I know I should feel happy that I survived this and I am here 2 years later to tell the story! I realize that, and I AM happy for those things! The sad truth is, though, that every year that we go without a cure, another woman will hear those dreaded words, and another life will forever be changed. Every October shouts of celebration and woo-hoos are given up for survivorship but nothing is ever told about the realities that a breast cancer survivor must survive with. The physical trauma, the scars, the after effects from chemo therapy, the side effects of drug treatments given to prevent cancer's return, the daily fear of recurrence, the hormonal changes, the constant testing and retesting which causes one to live in a state of post traumatic stress much of the time....the list goes on. But surviving should be enough. Why isn't it for me?

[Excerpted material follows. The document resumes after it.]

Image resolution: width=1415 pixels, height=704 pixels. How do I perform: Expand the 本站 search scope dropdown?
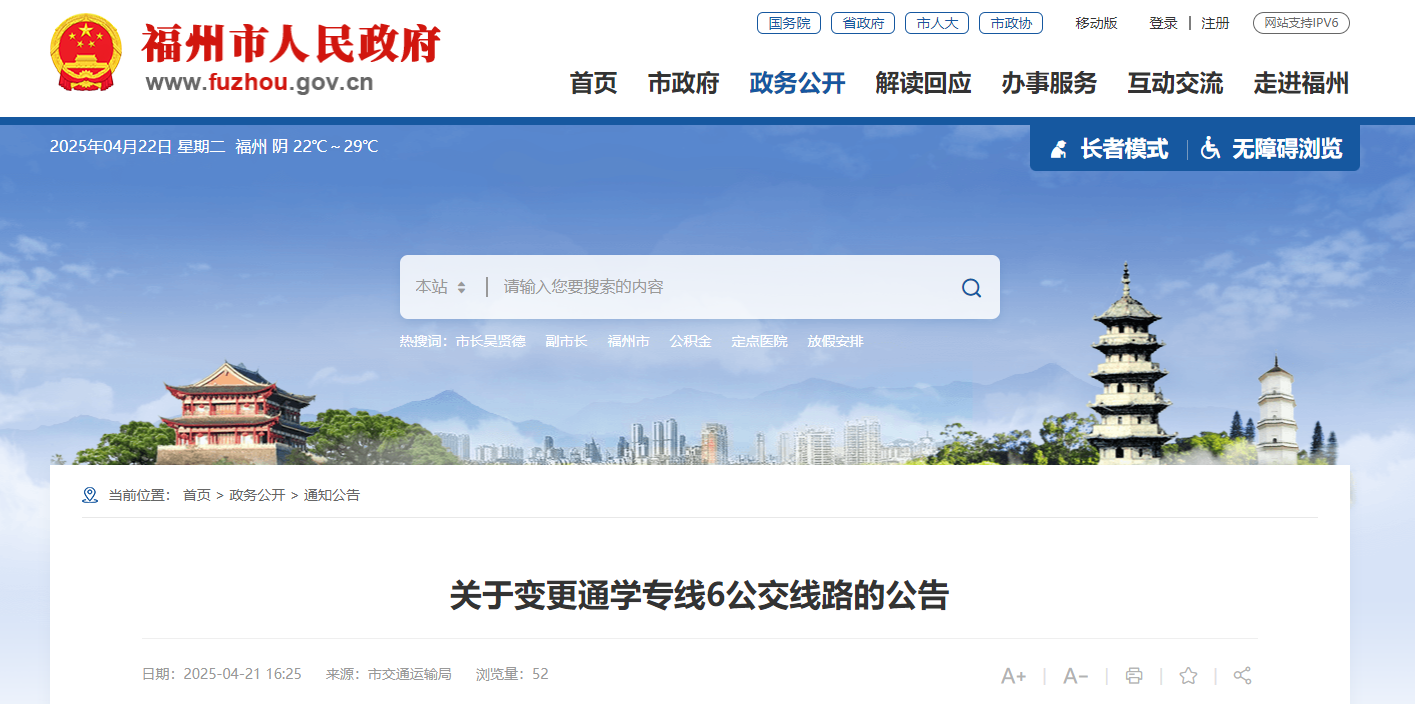[441, 287]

Survivors survive in different ways, and I know that the way I feel today may not be the way I feel in 6 months or 6 years, but it is what I feel. I understand why some women just say "Enough already". They want to move back into the realm of reality they once knew. That safe haven of innocent bliss, before cancer. I feel that way sometimes too. It makes it a bit more bearable. Yes, I will always be a survivor, and I will continue to reach out to those affected by breast cancer. Maybe I am just ready for a cancer-vacation.
...... Two years is a long time to be in the trenches.Wednesday, September 22, 2010
Yesterday's PET scan did not reveal anything that could be causing the abdominal pain I have been having. What now? Well, I haven't talked to my oncologist yet, but I did meet with my gastroenterologist who has me scheduled for another esophageal scope, dilation and biopsies in a month. Now that I can relax that they are not biopsying for cancer (that is what a PET scan is designed to rule out), he is looking to find if I have a condition called Eosinophilic Esophagitis which he says it appeared to him as being both visually and with my symptoms, but he has to be sure before treating for it. It is believed that some patients with this also have allergies. I do not have allergies, but that's what we said when my lips kept swelling up last year. :) It could be that chemo therapy has somehow had an affect on the gastro intestinal tract, which it has been known to do. Nevertheless, EE can be treated using dilations to widen the esophagus, as well as inhaled steroids to shrink swelling. Weight loss, loss of appetite, nausea, abdominal pain, scar tissue rings, regurgitating food, food becoming stuck, globus sensation in the throat, are all symptoms I have and all are listed in conjunction with EE. Frustrating as all of this is, I am learning to trust God No Matter What<---link to song). I have spent the better part of 2 years now chasing down medical issues, and I am way too young for that! :) I didn't expect to still be doing this 2 years after breast cancer entered my world, but nothing surprises God. I appreciate your continued prayers. Blessings!